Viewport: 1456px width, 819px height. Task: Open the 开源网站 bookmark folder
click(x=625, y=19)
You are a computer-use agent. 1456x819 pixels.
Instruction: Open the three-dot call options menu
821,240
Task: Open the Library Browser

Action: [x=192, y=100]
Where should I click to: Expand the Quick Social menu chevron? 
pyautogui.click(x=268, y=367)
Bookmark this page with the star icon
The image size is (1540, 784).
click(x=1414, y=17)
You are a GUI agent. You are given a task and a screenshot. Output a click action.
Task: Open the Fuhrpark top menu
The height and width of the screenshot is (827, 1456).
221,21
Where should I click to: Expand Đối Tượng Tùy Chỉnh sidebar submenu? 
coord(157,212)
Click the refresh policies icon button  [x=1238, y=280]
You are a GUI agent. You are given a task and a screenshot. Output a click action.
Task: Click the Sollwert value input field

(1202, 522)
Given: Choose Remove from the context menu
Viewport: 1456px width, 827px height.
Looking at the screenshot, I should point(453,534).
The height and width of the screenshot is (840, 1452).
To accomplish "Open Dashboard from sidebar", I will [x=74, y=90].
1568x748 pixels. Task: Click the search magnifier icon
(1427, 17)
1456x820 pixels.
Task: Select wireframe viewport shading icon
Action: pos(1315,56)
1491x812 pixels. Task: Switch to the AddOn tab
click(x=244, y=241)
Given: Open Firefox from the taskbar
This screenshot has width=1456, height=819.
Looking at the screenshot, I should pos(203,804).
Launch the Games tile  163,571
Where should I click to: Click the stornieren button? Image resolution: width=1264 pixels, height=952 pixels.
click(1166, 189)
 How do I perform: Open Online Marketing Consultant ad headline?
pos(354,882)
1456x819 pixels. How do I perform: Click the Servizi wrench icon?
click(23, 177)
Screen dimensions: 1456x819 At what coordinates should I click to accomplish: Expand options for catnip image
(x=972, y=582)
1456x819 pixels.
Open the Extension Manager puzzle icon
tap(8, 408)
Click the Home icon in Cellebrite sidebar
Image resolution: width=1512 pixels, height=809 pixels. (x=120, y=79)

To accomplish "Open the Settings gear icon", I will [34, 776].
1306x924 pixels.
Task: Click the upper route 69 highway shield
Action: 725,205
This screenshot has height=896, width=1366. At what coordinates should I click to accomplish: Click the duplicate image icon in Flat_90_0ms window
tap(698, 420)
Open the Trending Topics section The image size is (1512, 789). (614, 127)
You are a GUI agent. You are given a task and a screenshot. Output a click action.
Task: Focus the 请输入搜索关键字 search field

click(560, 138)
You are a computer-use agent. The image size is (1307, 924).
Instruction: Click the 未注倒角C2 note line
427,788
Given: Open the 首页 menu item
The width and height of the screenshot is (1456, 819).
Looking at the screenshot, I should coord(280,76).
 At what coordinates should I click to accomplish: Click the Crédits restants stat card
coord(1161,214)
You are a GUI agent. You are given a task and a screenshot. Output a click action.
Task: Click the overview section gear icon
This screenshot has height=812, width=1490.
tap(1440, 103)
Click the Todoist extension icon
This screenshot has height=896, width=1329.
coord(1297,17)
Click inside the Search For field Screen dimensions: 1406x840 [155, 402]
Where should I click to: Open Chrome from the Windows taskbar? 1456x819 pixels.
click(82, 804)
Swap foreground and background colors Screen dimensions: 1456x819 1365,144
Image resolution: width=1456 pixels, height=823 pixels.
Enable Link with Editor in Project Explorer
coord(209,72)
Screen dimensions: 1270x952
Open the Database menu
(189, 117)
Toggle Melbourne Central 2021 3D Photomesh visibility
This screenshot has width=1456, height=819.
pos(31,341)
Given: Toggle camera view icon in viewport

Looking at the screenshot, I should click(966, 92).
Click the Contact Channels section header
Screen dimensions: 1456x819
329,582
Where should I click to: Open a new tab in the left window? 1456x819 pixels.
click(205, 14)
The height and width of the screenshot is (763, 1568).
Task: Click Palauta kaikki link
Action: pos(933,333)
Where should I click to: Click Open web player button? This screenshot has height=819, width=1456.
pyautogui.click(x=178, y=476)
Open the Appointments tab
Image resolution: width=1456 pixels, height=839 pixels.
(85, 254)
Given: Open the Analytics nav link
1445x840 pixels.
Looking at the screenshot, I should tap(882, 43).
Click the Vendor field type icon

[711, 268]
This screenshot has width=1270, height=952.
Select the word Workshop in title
=-=-=
Would you copy out every line in the records that includes the string "section"?

*EXERCISE RESULT*:
Open the Trending Topics section The image size is (1512, 789). (614, 127)
Task: Click the overview section gear icon
Click the Contact Channels section header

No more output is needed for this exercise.